Work request:
Would you print every entry below exactly as written, omitting the images?

Information shown:
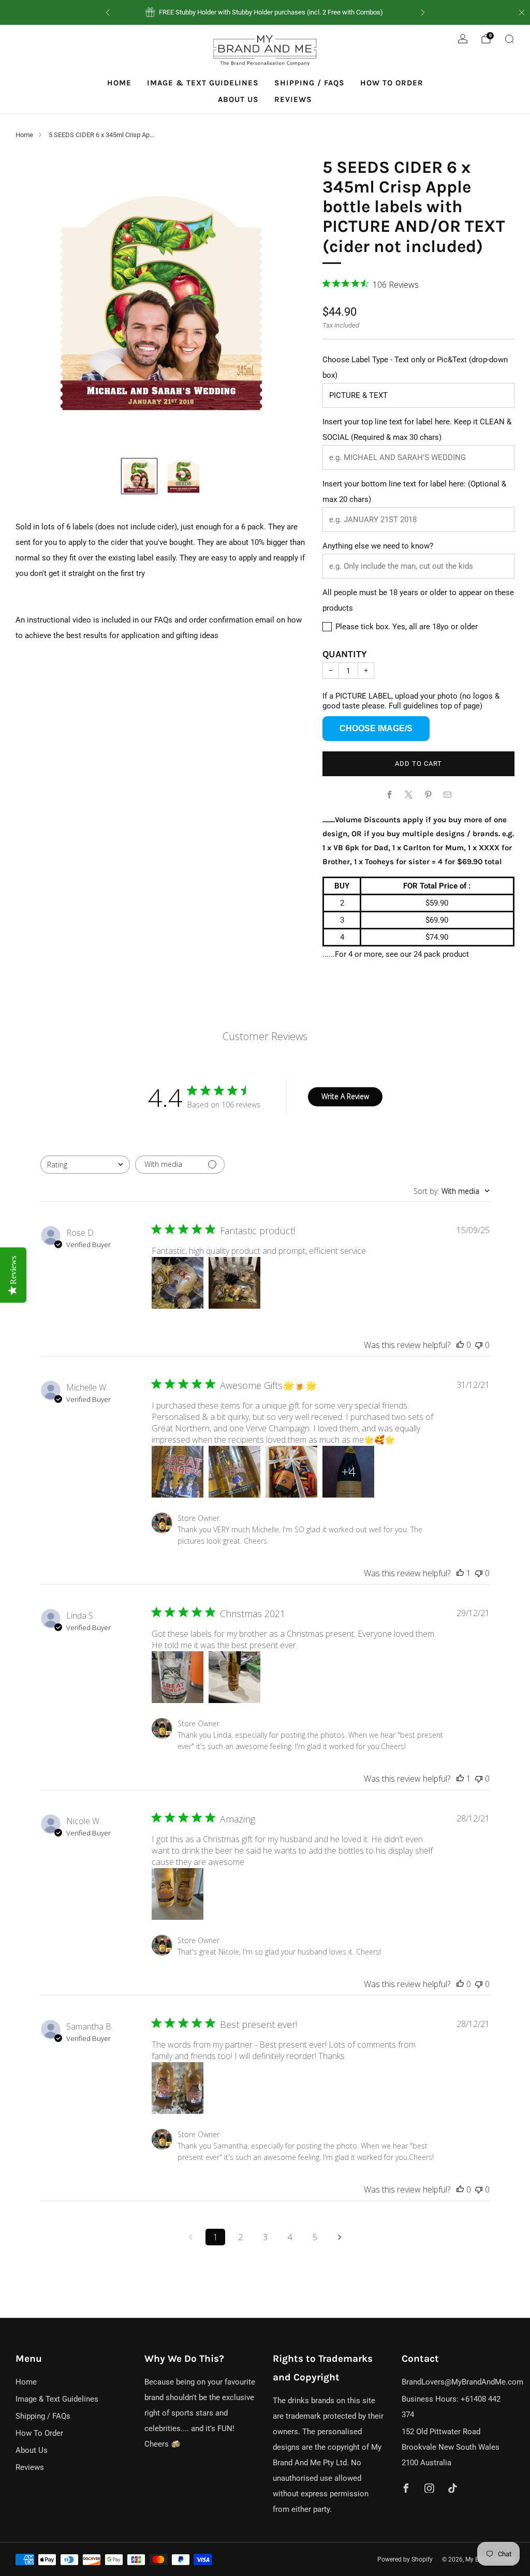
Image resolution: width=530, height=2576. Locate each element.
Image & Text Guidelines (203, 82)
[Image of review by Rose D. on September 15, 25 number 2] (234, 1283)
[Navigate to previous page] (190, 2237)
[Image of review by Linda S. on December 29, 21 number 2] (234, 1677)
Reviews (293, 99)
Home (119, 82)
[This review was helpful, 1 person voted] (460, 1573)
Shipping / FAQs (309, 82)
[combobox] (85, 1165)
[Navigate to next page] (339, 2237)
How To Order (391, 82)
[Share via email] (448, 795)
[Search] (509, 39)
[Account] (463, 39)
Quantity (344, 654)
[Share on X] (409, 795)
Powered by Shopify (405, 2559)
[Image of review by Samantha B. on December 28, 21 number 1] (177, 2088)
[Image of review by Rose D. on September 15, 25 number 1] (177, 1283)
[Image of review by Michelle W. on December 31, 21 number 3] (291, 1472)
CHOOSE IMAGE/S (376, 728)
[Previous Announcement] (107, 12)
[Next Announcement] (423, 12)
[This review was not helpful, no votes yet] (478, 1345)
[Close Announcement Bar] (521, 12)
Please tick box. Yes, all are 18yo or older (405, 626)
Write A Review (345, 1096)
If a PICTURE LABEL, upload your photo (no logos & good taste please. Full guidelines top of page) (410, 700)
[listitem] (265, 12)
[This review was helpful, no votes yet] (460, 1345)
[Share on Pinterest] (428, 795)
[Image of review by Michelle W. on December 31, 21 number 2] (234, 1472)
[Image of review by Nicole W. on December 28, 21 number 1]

The completed task:
Image resolution: width=530, height=2576. Locate each element.
Image & Text Guidelines (203, 82)
[Image of review by Rose D. on September 15, 25 number 2] (234, 1283)
[Navigate to previous page] (190, 2237)
[Image of review by Linda S. on December 29, 21 number 2] (234, 1677)
Reviews (293, 99)
Home (119, 82)
[This review was helpful, 1 person voted] (460, 1573)
Shipping / FAQs (309, 82)
[combobox] (85, 1165)
[Navigate to next page] (339, 2237)
How To Order (391, 82)
[Share via email] (448, 795)
[Search] (509, 39)
[Account] (463, 39)
Quantity (344, 654)
[Share on X] (409, 795)
Powered by Shopify (405, 2559)
[Image of review by Samantha B. on December 28, 21 number 1] (177, 2088)
[Image of review by Rose D. on September 15, 25 number 1] (177, 1283)
[Image of review by Michelle W. on December 31, 21 number 3] (291, 1472)
CHOOSE IMAGE/S (376, 728)
[Previous Announcement] (107, 12)
[Next Announcement] (423, 12)
[This review was not helpful, no votes yet] (478, 1345)
[Close Announcement Bar] (521, 12)
Please tick box. Yes, all are 18yo or older (405, 626)
Write A Review (345, 1096)
If a PICTURE LABEL, upload your photo (no logos & good taste please. Full guidelines top of page) (410, 700)
[listitem] (265, 12)
[This review was helpful, no votes yet] (460, 1345)
[Share on Pinterest] (428, 795)
[Image of review by Michelle W. on December 31, 21 number 2] (234, 1472)
[Image of review by Nicole W. on December 28, 21 number 1]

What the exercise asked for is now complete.